YOUR ASSIGNMENT = The entries below are to be repeated verbatim, in full.

== Segment start ==

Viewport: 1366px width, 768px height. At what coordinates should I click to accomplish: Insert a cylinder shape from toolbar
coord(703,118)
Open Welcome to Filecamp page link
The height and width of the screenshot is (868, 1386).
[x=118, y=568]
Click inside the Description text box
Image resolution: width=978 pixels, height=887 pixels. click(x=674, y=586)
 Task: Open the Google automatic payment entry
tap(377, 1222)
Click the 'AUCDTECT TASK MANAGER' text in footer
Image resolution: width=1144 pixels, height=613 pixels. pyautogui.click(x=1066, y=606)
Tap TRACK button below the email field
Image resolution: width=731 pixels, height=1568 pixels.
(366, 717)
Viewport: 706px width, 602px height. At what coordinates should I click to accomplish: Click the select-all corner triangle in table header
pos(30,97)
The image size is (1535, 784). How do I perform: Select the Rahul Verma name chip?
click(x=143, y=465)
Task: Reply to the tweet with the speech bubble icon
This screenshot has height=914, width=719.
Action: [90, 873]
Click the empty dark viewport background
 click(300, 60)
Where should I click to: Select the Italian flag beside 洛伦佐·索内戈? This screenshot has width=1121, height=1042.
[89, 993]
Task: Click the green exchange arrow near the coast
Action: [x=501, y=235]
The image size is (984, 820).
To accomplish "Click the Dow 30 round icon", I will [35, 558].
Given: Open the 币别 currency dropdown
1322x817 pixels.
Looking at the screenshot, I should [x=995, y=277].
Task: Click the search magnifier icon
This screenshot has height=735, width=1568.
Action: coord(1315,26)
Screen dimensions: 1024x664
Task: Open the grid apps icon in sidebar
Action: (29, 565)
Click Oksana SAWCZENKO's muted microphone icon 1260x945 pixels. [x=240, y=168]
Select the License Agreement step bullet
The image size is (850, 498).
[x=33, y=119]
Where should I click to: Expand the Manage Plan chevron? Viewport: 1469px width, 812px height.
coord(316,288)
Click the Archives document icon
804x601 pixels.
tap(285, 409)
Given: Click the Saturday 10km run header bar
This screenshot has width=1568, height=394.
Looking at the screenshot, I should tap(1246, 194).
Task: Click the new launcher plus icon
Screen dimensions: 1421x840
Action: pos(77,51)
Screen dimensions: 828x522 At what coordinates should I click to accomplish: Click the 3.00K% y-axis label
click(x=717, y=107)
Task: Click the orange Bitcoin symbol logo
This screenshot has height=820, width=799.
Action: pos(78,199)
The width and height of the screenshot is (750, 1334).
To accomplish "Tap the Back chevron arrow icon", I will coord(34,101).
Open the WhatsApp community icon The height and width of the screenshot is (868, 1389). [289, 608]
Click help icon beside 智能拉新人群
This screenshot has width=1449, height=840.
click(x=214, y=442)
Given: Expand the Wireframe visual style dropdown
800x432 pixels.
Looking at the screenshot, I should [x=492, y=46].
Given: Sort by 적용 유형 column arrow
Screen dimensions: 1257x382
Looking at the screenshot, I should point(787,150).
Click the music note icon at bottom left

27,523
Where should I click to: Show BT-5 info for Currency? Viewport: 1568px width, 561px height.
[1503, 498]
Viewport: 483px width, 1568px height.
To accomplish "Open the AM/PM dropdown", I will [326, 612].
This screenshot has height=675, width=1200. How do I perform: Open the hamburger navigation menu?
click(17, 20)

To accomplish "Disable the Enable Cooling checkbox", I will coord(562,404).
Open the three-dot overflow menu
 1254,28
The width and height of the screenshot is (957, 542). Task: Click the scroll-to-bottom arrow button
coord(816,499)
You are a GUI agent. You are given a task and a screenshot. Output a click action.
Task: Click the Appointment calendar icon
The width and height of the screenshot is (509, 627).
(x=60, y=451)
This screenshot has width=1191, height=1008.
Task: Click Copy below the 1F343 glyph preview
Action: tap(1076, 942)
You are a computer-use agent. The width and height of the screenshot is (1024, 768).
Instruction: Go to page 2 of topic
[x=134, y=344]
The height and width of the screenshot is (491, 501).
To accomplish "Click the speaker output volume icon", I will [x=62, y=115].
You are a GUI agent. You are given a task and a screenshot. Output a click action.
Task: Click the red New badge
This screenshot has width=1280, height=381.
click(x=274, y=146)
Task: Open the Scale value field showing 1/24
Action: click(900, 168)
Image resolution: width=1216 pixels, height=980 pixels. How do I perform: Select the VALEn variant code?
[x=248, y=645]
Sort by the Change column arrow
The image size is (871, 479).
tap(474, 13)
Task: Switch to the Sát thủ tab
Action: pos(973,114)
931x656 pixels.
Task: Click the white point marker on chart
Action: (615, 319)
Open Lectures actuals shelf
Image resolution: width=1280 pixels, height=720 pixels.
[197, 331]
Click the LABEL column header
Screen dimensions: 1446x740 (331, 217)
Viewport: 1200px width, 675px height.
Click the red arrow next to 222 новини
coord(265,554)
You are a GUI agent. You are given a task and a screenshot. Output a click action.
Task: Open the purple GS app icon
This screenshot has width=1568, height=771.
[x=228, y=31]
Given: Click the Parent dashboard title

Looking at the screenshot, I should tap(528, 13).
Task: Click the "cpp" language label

== Segment end ==

WRITTEN SOLUTION =
Viewport: 1366px width, 768px height. At what coordinates should I click to accomplish: Insert a cylinder shape from toolbar
coord(703,118)
Open Welcome to Filecamp page link
The height and width of the screenshot is (868, 1386).
[x=118, y=568]
Click inside the Description text box
Image resolution: width=978 pixels, height=887 pixels. click(x=674, y=586)
 Task: Open the Google automatic payment entry
tap(377, 1222)
Click the 'AUCDTECT TASK MANAGER' text in footer
Image resolution: width=1144 pixels, height=613 pixels. pyautogui.click(x=1066, y=606)
Tap TRACK button below the email field
Image resolution: width=731 pixels, height=1568 pixels.
(366, 717)
Viewport: 706px width, 602px height. At what coordinates should I click to accomplish: Click the select-all corner triangle in table header
pos(30,97)
The image size is (1535, 784). How do I perform: Select the Rahul Verma name chip?
click(x=143, y=465)
Task: Reply to the tweet with the speech bubble icon
This screenshot has height=914, width=719.
Action: [90, 873]
Click the empty dark viewport background
 click(300, 60)
Where should I click to: Select the Italian flag beside 洛伦佐·索内戈? This screenshot has width=1121, height=1042.
[89, 993]
Task: Click the green exchange arrow near the coast
Action: [x=501, y=235]
The image size is (984, 820).
To accomplish "Click the Dow 30 round icon", I will [35, 558].
Given: Open the 币别 currency dropdown
1322x817 pixels.
Looking at the screenshot, I should [x=995, y=277].
Task: Click the search magnifier icon
This screenshot has height=735, width=1568.
Action: coord(1315,26)
Screen dimensions: 1024x664
Task: Open the grid apps icon in sidebar
Action: (29, 565)
Click Oksana SAWCZENKO's muted microphone icon 1260x945 pixels. [x=240, y=168]
Select the License Agreement step bullet
The image size is (850, 498).
[x=33, y=119]
Where should I click to: Expand the Manage Plan chevron? Viewport: 1469px width, 812px height.
coord(316,288)
Click the Archives document icon
804x601 pixels.
tap(285, 409)
Given: Click the Saturday 10km run header bar
This screenshot has width=1568, height=394.
Looking at the screenshot, I should tap(1246, 194).
Task: Click the new launcher plus icon
Screen dimensions: 1421x840
Action: pos(77,51)
Screen dimensions: 828x522 At what coordinates should I click to accomplish: Click the 3.00K% y-axis label
click(x=717, y=107)
Task: Click the orange Bitcoin symbol logo
This screenshot has height=820, width=799.
Action: pos(78,199)
The width and height of the screenshot is (750, 1334).
To accomplish "Tap the Back chevron arrow icon", I will coord(34,101).
Open the WhatsApp community icon The height and width of the screenshot is (868, 1389). [289, 608]
Click help icon beside 智能拉新人群
This screenshot has width=1449, height=840.
click(x=214, y=442)
Given: Expand the Wireframe visual style dropdown
800x432 pixels.
Looking at the screenshot, I should [x=492, y=46].
Given: Sort by 적용 유형 column arrow
Screen dimensions: 1257x382
Looking at the screenshot, I should point(787,150).
Click the music note icon at bottom left

27,523
Where should I click to: Show BT-5 info for Currency? Viewport: 1568px width, 561px height.
[1503, 498]
Viewport: 483px width, 1568px height.
To accomplish "Open the AM/PM dropdown", I will [326, 612].
This screenshot has height=675, width=1200. How do I perform: Open the hamburger navigation menu?
click(17, 20)

To accomplish "Disable the Enable Cooling checkbox", I will coord(562,404).
Open the three-dot overflow menu
 1254,28
The width and height of the screenshot is (957, 542). Task: Click the scroll-to-bottom arrow button
coord(816,499)
You are a GUI agent. You are given a task and a screenshot. Output a click action.
Task: Click the Appointment calendar icon
The width and height of the screenshot is (509, 627).
(x=60, y=451)
This screenshot has width=1191, height=1008.
Task: Click Copy below the 1F343 glyph preview
Action: tap(1076, 942)
You are a computer-use agent. The width and height of the screenshot is (1024, 768).
Instruction: Go to page 2 of topic
[x=134, y=344]
The height and width of the screenshot is (491, 501).
To accomplish "Click the speaker output volume icon", I will [x=62, y=115].
You are a GUI agent. You are given a task and a screenshot. Output a click action.
Task: Click the red New badge
This screenshot has width=1280, height=381.
click(x=274, y=146)
Task: Open the Scale value field showing 1/24
Action: click(900, 168)
Image resolution: width=1216 pixels, height=980 pixels. How do I perform: Select the VALEn variant code?
[x=248, y=645]
Sort by the Change column arrow
The image size is (871, 479).
tap(474, 13)
Task: Switch to the Sát thủ tab
Action: pos(973,114)
931x656 pixels.
Task: Click the white point marker on chart
Action: (615, 319)
Open Lectures actuals shelf
Image resolution: width=1280 pixels, height=720 pixels.
[197, 331]
Click the LABEL column header
Screen dimensions: 1446x740 (331, 217)
Viewport: 1200px width, 675px height.
Click the red arrow next to 222 новини
coord(265,554)
You are a GUI agent. You are given a task and a screenshot. Output a click action.
Task: Open the purple GS app icon
This screenshot has width=1568, height=771.
[x=228, y=31]
Given: Click the Parent dashboard title

Looking at the screenshot, I should tap(528, 13).
Task: Click the "cpp" language label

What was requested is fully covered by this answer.